Фейра в ужасе подошла к блюду с фруктами. Лед в серебряном блюде подтаял и треснул, словно в знак протеста. Фрукты выглядели аппетитно, свисая с краев блюда: круглые, дышащие свежестью. Уже не в первый раз Фейре казалось, что некоторые вещи слишком яркие.
Она сорвала виноградинку с ветки, ногтями разломила её пополам и поднесла к окну. В желтовато-зеленой мякоти ягоды притаился темный комочек – там, где должна была быть косточка. Она вытащила его и развернула на белой мозаичной плитке подоконника. Достав из своего медицинского пояса линзу в медной оправе, она принялась изучать темный комочек. Раздавив его, она увидела несколько мелких зерен, напоминавших по форме звездчатый анис. Фейра обомлела: это был яд.
Такой яд ей довелось видеть только однажды. Хаджи Муса когда-то предотвратил покушение на жизнь старого султана, обнаружив яд в преподнесенной ему бутылке английского эля. Врач показал Фейре споры в форме звезд, собранные из плодов варфоломейского дерева, которое растет на холмах Дамаска, и велел ей быть осторожней, потому что эти споры – один из самых смертоносных ядов: он не имеет вкуса, запаха и противоядия. Сначала жертва чувствует недомогание, но примерно через полчаса приходит в себя, словно ничего и не было, а потом происходит стремительное ухудшение, по мере того как споры начинают размножаться в организме, поражая печень и легкие и превращая внутренности в кашу.
Завороженная столь могущественным ядом, Фейра выпросила хромого кречета у сокольничих султана и скормила ему несколько спор. Он жадно съел их. Затем Фейра уселась на каменный пол в конюшне Топкапы и стала наблюдать за ним. Полчаса он падал на пол, катался и бил крыльями, пронзительно крича. Фейра хладнокровно наблюдала, а затем птица чудесным образом исцелилась. В течение следующего часа кречет чувствовал себя превосходно; он вел себя бойко, казалось, даже лапа у него перестала болеть. Но прежде чем Фейра успела окоченеть на каменном полу, он снова упал и почернел, глаза у него остекленели, он задыхался и мучился, пока она не свернула ему шею. Он лежал у неё на руках, теплый и на удивление легкий, голова свисала. На мгновенье Фейру обуяло дурное предчувствие; этот сокол уже никогда не поднимется над куполом Софии. Затем она, отбросив всякую жалость, разрезала его, прямо там, на каменном полу, скальпелем, который носила на поясе, и обнаружила, что его внутренности почернели от спор, органы истерзаны и превратились в кашу, так что невозможно было отличить один от другого.

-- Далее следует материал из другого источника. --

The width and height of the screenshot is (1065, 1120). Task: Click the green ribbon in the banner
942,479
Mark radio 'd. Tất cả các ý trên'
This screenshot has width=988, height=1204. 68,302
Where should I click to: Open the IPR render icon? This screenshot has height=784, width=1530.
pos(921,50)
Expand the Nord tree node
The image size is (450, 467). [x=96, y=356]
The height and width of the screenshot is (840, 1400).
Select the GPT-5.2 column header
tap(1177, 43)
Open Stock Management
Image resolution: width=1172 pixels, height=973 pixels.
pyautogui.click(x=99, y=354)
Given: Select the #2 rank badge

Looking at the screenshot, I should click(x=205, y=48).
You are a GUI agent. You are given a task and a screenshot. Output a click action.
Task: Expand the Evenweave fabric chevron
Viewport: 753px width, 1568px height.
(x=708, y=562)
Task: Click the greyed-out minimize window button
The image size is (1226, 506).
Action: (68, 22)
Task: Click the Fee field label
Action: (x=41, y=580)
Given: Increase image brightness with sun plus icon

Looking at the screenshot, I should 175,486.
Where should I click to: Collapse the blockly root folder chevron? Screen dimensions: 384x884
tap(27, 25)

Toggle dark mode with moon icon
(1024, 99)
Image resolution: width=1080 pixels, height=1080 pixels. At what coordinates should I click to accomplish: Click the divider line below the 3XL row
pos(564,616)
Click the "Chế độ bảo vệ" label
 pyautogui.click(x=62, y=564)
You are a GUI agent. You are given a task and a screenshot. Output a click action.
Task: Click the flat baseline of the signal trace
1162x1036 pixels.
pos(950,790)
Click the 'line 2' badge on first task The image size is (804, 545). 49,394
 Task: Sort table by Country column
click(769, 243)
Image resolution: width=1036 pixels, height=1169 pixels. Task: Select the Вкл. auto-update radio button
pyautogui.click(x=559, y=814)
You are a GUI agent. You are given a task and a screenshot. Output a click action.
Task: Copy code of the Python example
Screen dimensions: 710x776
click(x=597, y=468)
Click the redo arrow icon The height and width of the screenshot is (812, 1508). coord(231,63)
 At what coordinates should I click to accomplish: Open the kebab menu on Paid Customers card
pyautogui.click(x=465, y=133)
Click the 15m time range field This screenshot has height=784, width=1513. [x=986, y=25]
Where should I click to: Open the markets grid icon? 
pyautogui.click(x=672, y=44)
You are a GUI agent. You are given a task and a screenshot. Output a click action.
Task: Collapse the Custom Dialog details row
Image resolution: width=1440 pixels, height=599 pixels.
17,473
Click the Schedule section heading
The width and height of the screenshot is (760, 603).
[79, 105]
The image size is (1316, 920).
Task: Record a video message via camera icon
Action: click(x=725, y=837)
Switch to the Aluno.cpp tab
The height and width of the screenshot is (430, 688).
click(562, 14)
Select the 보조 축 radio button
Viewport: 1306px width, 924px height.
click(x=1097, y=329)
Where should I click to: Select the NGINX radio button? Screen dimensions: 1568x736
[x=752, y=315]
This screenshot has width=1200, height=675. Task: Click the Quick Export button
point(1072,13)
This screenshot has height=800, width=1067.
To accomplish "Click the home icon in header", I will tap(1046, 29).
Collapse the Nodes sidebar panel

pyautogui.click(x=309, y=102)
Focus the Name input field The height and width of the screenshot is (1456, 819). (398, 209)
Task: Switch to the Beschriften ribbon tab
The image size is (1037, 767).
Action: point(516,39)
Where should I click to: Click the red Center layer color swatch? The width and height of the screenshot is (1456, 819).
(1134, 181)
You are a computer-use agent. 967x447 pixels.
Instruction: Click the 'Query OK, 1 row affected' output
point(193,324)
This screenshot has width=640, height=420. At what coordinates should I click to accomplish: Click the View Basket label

Фейра стала быстро думать, пробегая мысленно все средства, какие знала, все, что у неё было на поясе. Ничто не поможет. Если бы она была здесь, Господь Всемогущий, если бы только она была здесь в тот момент, когда госпожа попробовала виноград, возможно, она смогла бы помочь. У неё было несколько масляных шариков тунгового дерева, которые, если их разжевать, вызывали мгновенную, обширную рвоту и очищали кишечник. Но даже тогда, когда появились симптомы, когда началось первое недомогание, уже тогда было слишком поздно. А кроме того, мрачно подумала Фейра, как напомнила ей Келебек, если бы она была здесь, то как кире Нурбану ей пришлось бы попробовать виноград, и теперь она тоже ждала бы своей смерти.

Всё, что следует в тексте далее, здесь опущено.